Michelin Finally Releases New Downhill Tire Range

Jan 23, 2020
by Ed Spratt  

After a year of testing by pro riders throughout the 2019 season, Michelin has finally made their new range of downhill tyres available to the public.

The selection is made up of four different options that have been designed to tackle all types of surfaces and it marks the debut of their new Magi-X DH tread compound which Michelin claim offers added grip in wet and dry conditions.

Currently only Silverfish, the UK distributor for Michelin tires, has announced the new range but distributors for other regions should soon make the products available. We have been told that shipments are due for March so expect to hear how to purchase the tires in your area soon.


Because only UK pricing has been released we have added an estimated US price based on a conversion of the prices available.


DH34

The DH34 tire is made to perform best on hard, rocky terrain and in bike parks. Using the Magi-X compound and the Down Hill Shield casing the tire is said to provide “maximum grip and high-speed stability on all hard terrain”.
DH22

Michelin says that the DH22 tire is the more versatile in the range allowing it to perform best on soft and mixed terrain, but it will still ride well on harder trails. The DH22 is also built with the Magi-X compound and the Down Hill Shield to “ensure good stud penetration on soft terrain while combining stability on hard terrain”.


Details:

- Type: Wire Bead – Tubeless Ready
- Sizes: 27.5in/ 29in
- Casing: 2x55tpi
- Width: 2.4in
- Weight: 1200g (27.5in)
- Price: £59.99 (≈$78USD)


Details:

- Type: Wire Bead – Tubeless Ready
- Sizes: 26in/27.5in/29in
- Casing: 2x55tpi
- Width: 2.4in
- Weight: 1200g (26in)
- Price: £59.99 (≈$78USD)




DH Mud

The next tire in the range is appropriately named the DH Mud and as you would expect it is designed to work best on muddy tracks. “Its DH Mud tread design, Magi-X DH rubber compound, Down Hill Shield casing and Cuttable Blocks technology allow you to excel in all wet conditions”.
DH34 Bike Park

Finally, Michelin has created the DH34 Bike Park which is a tire that is exclusively designed to be ridden in bike parks. It takes many of the same technologies from the rest of the range but using a more durable compound to give it a longer lifespan for those extra laps of the park.


Details:

- Type: Wire Bead – Tubeless Ready
- Sizes: 27.5in/29in
- Casing: 2x55tpi
- Width: 2.4in
- Weight: 1250g (27.5in)
- Price: £64.99 (≈$85USD)


Details:

- Type: Wire Bead – Tubeless Ready
- Sizes: 27.5in/29in
- Casing: 2x33tpi
- Width: 2.4in
- Weight: 1180g (27.5in)
- Price: £29.99 (≈$39USD)






161 Comments

  • 207 3
 what tyres are they again?
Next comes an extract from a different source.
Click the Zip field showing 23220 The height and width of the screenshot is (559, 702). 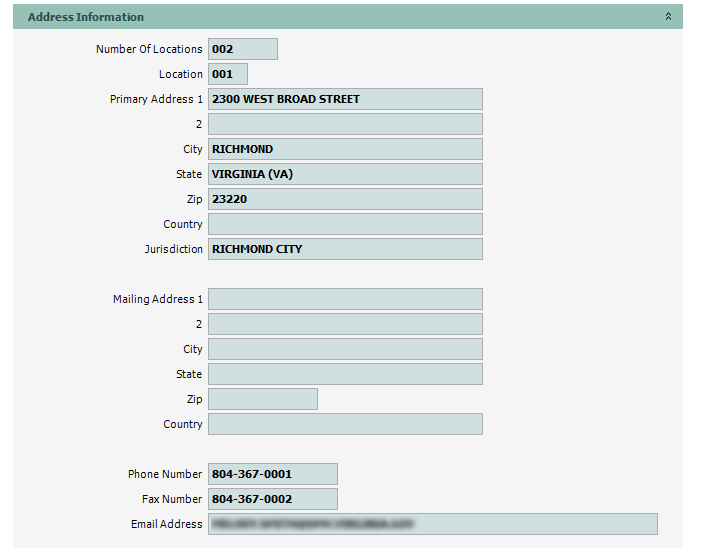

I can't quite see the logos from the international space station
  • 45 4
 The logos rule. This is fully 2 years too late, Michelin but I'll still buy some. Just to annoy Everything Drab Nation.
  • 21 12
 As someone who has sanded yellow Maxxis logos off a tyre in the past, I'm looking at these with a fair degree of revulsion.
  • 28 4
 @honourablegeorge: But a loud sidewall shaves seconds off your Strava times and adds inches to your... suspension travel. It's a win-win!
  • 5 1
 When these tires had their "stealthy" sneak-peak last year sometime I said I wanted tires with a bright billboard on my bike. Now it's gonna happen.
  • 4 1
 @iammarkstewart: yep, I want this level of branding on their trail/duro tyres - it'd be insta buy then!
  • 34 5
 They do these in 26" too for us die hards Beer
  • 4 1
 @honourablegeorge: I thought I would feel the same way, as the yellow "MAXXIS" has prevented me from buying Maxxis tires…...But these make me feel like the problem was just not enough yellow!!
  • 12 2
 Well. At least the tread isn’t coloured. Or worse. Beige sidewalls.
  • 5 1
 @Someoldfart: Beige sidewall fkn shit thE only worst than beige is all in white tire... 'member those?
  • 9 3
 @honourablegeorge: you are clearly oblivious to the fact that virtually all of Maxxis’ most popular dh tires are either copies or evolutions of original Michelin designs:
Highroller = Michelin Comp 16
DHR= Michelin Comp 22
DHF= Michelin Comp 32
  • 6 0
 I quite like those side markings... reminds me of rally tires.
  • 4 0
 @honourablegeorge: why do you bother sanding them while you could simply stop cleaning them ? The logos tend to disappear naturally behind the dirt/mud.
  • 5 0
 @landscapeben: surprised the logo fits on 26
  • 1 0
 @landscapeben: But why not 26" x 3"
  • 1 0
 @dtax: Big Grin LMAO
  • 79 21
 When you can’t decide if you should copy Maxxis or Schwalbe... do one of each!
  • 81 0
 Which is funny because the Maxxis High Roller is a direct copy of the Michelin DH 16 and the Maxxis DHR 2 is "heavily inspired" by the Michelin DH 32......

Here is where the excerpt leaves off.